(The exercise): Reproduce every line of the data below verbatim, from the first line to the last.
[start of Data rows]
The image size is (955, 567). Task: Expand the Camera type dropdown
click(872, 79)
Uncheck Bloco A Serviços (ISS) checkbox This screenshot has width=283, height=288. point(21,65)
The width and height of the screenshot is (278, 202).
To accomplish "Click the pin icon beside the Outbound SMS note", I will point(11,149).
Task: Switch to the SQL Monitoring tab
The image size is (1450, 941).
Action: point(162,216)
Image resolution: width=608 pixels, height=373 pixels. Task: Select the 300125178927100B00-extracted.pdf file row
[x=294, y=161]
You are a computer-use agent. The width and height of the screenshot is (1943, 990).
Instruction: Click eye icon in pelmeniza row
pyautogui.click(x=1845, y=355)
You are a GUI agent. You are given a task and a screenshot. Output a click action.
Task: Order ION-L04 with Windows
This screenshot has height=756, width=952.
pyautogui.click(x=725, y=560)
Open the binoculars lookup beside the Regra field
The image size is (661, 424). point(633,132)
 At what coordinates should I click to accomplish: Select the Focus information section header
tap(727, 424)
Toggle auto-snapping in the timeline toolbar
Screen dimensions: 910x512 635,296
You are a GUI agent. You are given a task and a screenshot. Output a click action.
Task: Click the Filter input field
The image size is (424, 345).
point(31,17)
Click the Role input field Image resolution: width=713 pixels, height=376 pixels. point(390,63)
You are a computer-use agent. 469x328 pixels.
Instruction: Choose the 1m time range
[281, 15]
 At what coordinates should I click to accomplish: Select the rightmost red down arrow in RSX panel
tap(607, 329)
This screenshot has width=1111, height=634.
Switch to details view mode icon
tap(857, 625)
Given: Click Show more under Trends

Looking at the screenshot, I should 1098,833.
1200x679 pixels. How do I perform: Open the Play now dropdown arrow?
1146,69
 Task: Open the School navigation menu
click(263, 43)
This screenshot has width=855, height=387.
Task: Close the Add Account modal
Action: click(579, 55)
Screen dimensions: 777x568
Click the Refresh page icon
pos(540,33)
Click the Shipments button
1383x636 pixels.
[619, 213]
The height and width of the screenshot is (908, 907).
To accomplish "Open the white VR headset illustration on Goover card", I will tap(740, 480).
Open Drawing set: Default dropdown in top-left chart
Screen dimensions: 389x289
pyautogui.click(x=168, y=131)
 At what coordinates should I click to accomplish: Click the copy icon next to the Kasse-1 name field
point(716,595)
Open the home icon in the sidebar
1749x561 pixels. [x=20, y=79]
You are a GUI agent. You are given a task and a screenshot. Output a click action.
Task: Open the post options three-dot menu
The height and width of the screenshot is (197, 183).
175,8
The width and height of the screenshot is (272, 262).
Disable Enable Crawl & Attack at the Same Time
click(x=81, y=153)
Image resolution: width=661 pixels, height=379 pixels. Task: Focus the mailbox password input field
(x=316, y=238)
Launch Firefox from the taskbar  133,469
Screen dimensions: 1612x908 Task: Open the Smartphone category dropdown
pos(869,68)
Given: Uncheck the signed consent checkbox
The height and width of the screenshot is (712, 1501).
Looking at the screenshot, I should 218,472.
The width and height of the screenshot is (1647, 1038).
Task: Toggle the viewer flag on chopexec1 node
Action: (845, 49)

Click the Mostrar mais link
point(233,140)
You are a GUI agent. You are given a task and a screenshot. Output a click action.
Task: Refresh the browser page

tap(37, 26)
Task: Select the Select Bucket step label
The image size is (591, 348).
[end of Data rows]
(Solution for this problem):
The image size is (955, 567). Task: Expand the Camera type dropdown
click(872, 79)
Uncheck Bloco A Serviços (ISS) checkbox This screenshot has width=283, height=288. point(21,65)
The width and height of the screenshot is (278, 202).
To accomplish "Click the pin icon beside the Outbound SMS note", I will point(11,149).
Task: Switch to the SQL Monitoring tab
The image size is (1450, 941).
Action: point(162,216)
Image resolution: width=608 pixels, height=373 pixels. Task: Select the 300125178927100B00-extracted.pdf file row
[x=294, y=161]
You are a computer-use agent. The width and height of the screenshot is (1943, 990).
Instruction: Click eye icon in pelmeniza row
pyautogui.click(x=1845, y=355)
You are a GUI agent. You are given a task and a screenshot. Output a click action.
Task: Order ION-L04 with Windows
This screenshot has height=756, width=952.
pyautogui.click(x=725, y=560)
Open the binoculars lookup beside the Regra field
The image size is (661, 424). point(633,132)
 At what coordinates should I click to accomplish: Select the Focus information section header
tap(727, 424)
Toggle auto-snapping in the timeline toolbar
Screen dimensions: 910x512 635,296
You are a GUI agent. You are given a task and a screenshot. Output a click action.
Task: Click the Filter input field
The image size is (424, 345).
point(31,17)
Click the Role input field Image resolution: width=713 pixels, height=376 pixels. point(390,63)
You are a computer-use agent. 469x328 pixels.
Instruction: Choose the 1m time range
[281, 15]
 At what coordinates should I click to accomplish: Select the rightmost red down arrow in RSX panel
tap(607, 329)
This screenshot has width=1111, height=634.
Switch to details view mode icon
tap(857, 625)
Given: Click Show more under Trends

Looking at the screenshot, I should 1098,833.
1200x679 pixels. How do I perform: Open the Play now dropdown arrow?
1146,69
 Task: Open the School navigation menu
click(263, 43)
This screenshot has width=855, height=387.
Task: Close the Add Account modal
Action: click(579, 55)
Screen dimensions: 777x568
Click the Refresh page icon
pos(540,33)
Click the Shipments button
1383x636 pixels.
[619, 213]
The height and width of the screenshot is (908, 907).
To accomplish "Open the white VR headset illustration on Goover card", I will tap(740, 480).
Open Drawing set: Default dropdown in top-left chart
Screen dimensions: 389x289
pyautogui.click(x=168, y=131)
 At what coordinates should I click to accomplish: Click the copy icon next to the Kasse-1 name field
point(716,595)
Open the home icon in the sidebar
1749x561 pixels. [x=20, y=79]
You are a GUI agent. You are given a task and a screenshot. Output a click action.
Task: Open the post options three-dot menu
The height and width of the screenshot is (197, 183).
175,8
The width and height of the screenshot is (272, 262).
Disable Enable Crawl & Attack at the Same Time
click(x=81, y=153)
Image resolution: width=661 pixels, height=379 pixels. Task: Focus the mailbox password input field
(x=316, y=238)
Launch Firefox from the taskbar  133,469
Screen dimensions: 1612x908 Task: Open the Smartphone category dropdown
pos(869,68)
Given: Uncheck the signed consent checkbox
The height and width of the screenshot is (712, 1501).
Looking at the screenshot, I should 218,472.
The width and height of the screenshot is (1647, 1038).
Task: Toggle the viewer flag on chopexec1 node
Action: (845, 49)

Click the Mostrar mais link
point(233,140)
You are a GUI agent. You are given a task and a screenshot. Output a click action.
Task: Refresh the browser page

tap(37, 26)
Task: Select the Select Bucket step label
The image size is (591, 348).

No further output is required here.